WORK REQUIRED → Word for word, write out all of the entries that follow.

DATA PROVIDED →
__________________________________________________

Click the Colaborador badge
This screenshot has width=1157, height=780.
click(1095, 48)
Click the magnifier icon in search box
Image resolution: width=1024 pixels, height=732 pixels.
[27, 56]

__________________________________________________

ANSWER SECTION →
Click the Colaborador badge
This screenshot has width=1157, height=780.
click(1095, 48)
Click the magnifier icon in search box
Image resolution: width=1024 pixels, height=732 pixels.
[27, 56]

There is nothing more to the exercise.